12 December 2010
If you passed through Moscone South around lunchtime Sunday after registering for Fall Meeting and heard the dulcet strains of They Might Be Giants: “The Sun is a mass of incandescent gas/A gigantic nuclear furnace/Where hydrogen is built into helium/At a temperature of millions of degrees…” you weren’t flashing back to the 1990s. You were actually hearing snippets of a public lecture that marked the kick-off of AGU’s science sessions.
The lecture, entitled “The Many Colors of the Sun” and presented by NASA Scientist W. Dean Pesnell, was the keynote of AGU’s Exploration Station, a family science event. Pesnell focused on the NASA’s newly launched Solar Dynamics Observatory (SDO), a five year study to understand how the Sun influences Earth through highly detailed images taken at fractions of a second.
These images capture the Sun at various wavelengths of light, which can be though of as different colors, Pesnell explained. Addressing the kids in the audience, he challenged them to think about the different meanings of colors in our language–red for excitement and danger, blue for cool and quiet, orange for friendly and inviting–and how we assign meaning to that color that isn’t part of its physical definition. In the same way, scientists assign wavelengths of light that we can’t see–such as gamma rays, x-rays, ultraviolet light, infrared light, microwaves and radio waves–to specific colors that we can see. This allows scientists to understand aspects of the Sun, such as magnetic field directions, using the wavelengths invisible to our eyes.
“This is why we built SDO–to measure the magnetic field of the Sun,” Pesnell said.
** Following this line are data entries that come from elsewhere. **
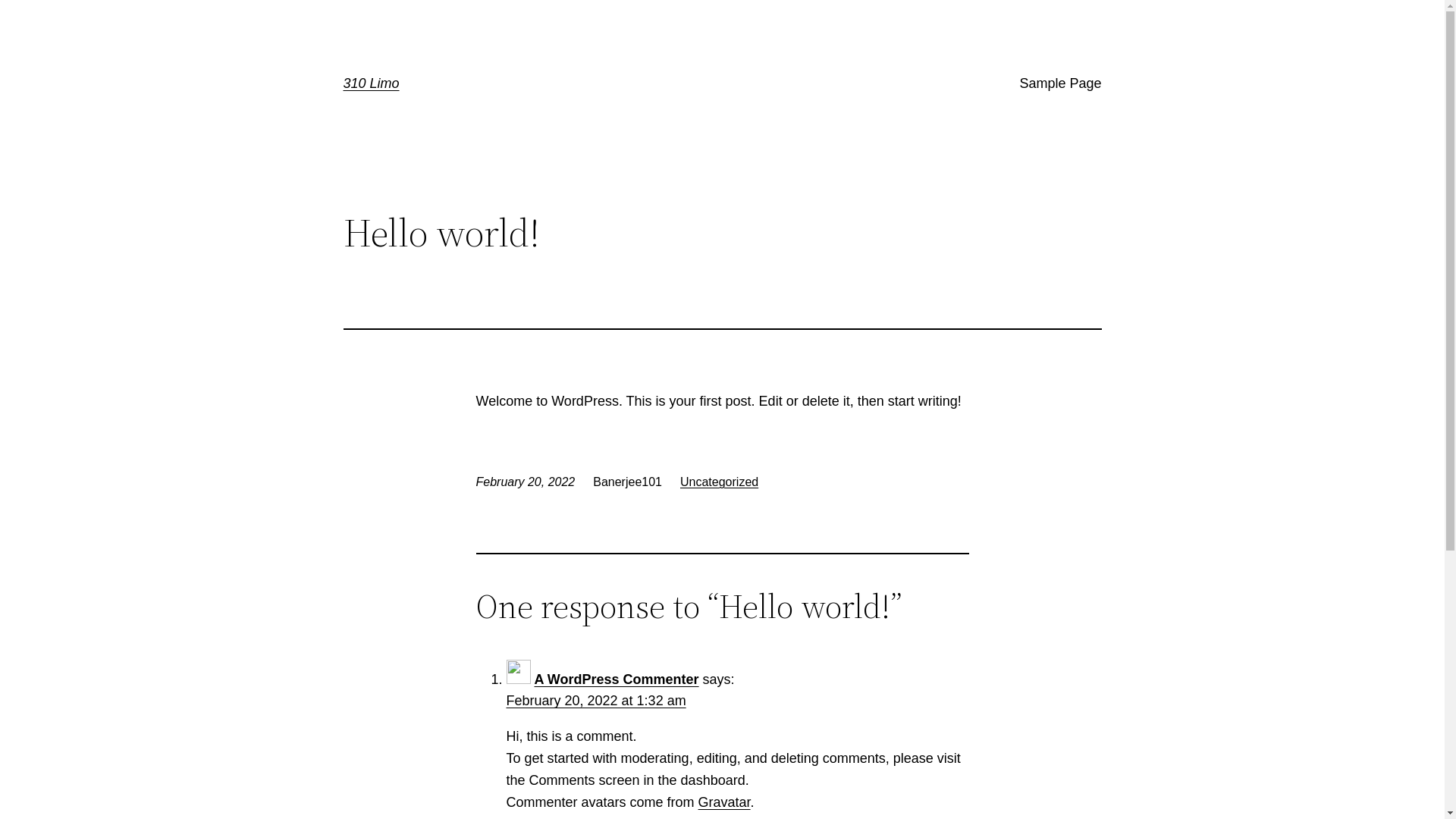
A WordPress Commenter Element type: text (616, 679)
Uncategorized Element type: text (719, 481)
310 Limo Element type: text (370, 83)
February 20, 2022 at 1:32 am Element type: text (596, 700)
Sample Page Element type: text (1060, 83)
Gravatar Element type: text (724, 801)
Given the description of an element on the screen output the (x, y) to click on. 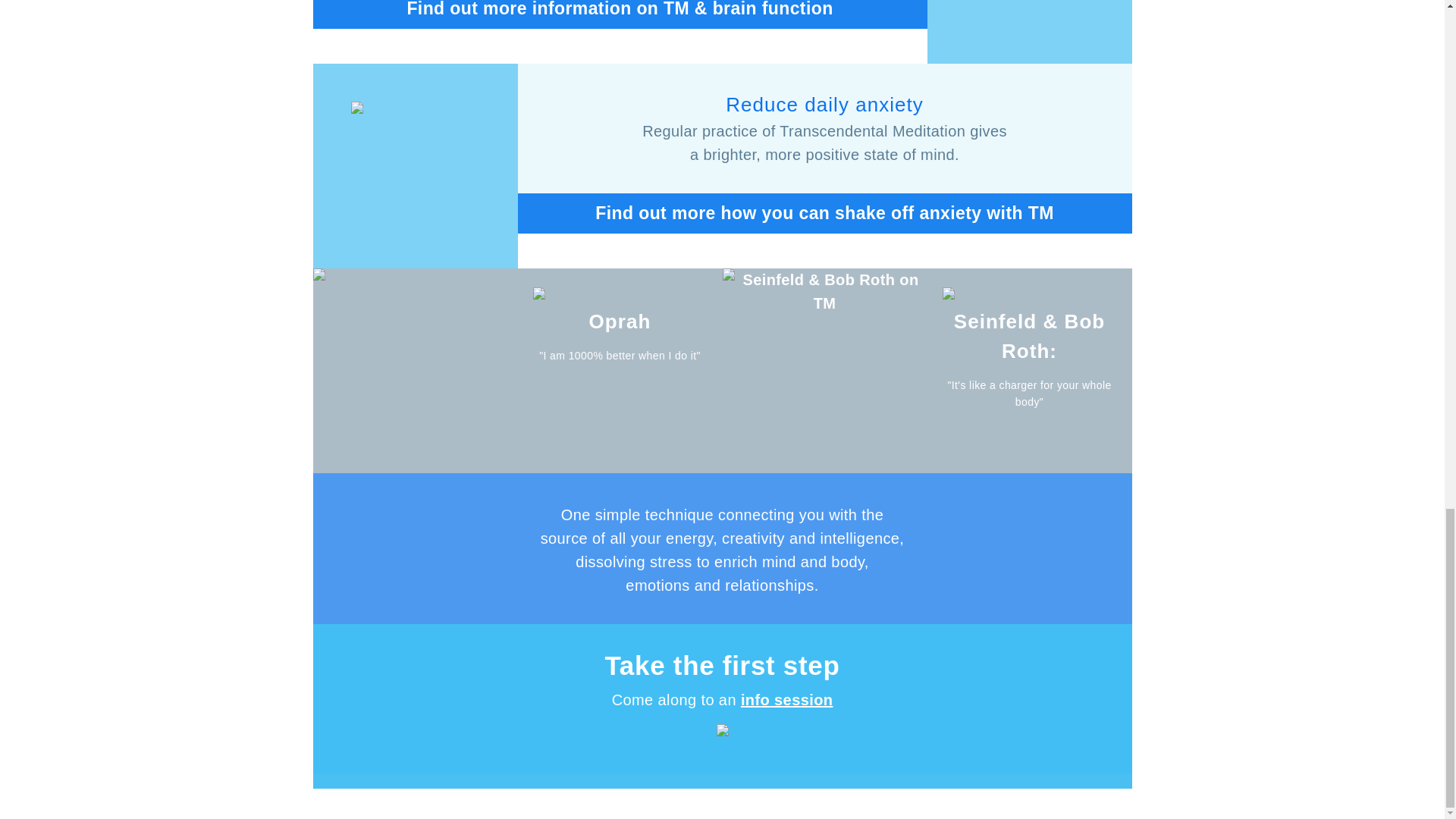
info session (786, 699)
Oprah (619, 321)
Find out more how you can shake off anxiety with TM (823, 213)
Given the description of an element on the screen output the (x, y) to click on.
He showed the audience several movies taken by SDO, including one of a solar flare erupting just under a week ago. “We’ve never been able to measure the Sun with this kind of resolution, to zoom in and see filaments of a flare and zoom out to see the entire Sun at the same level of detail.”
Pesnell concluded with the idea that through watching these real and assigned colors through images taken by SDO, you see that the Sun changes constantly, that it is different every time you look at it. But don’t look at the Sun with your naked eyes, he cautioned–just go online or download the SDO Android app!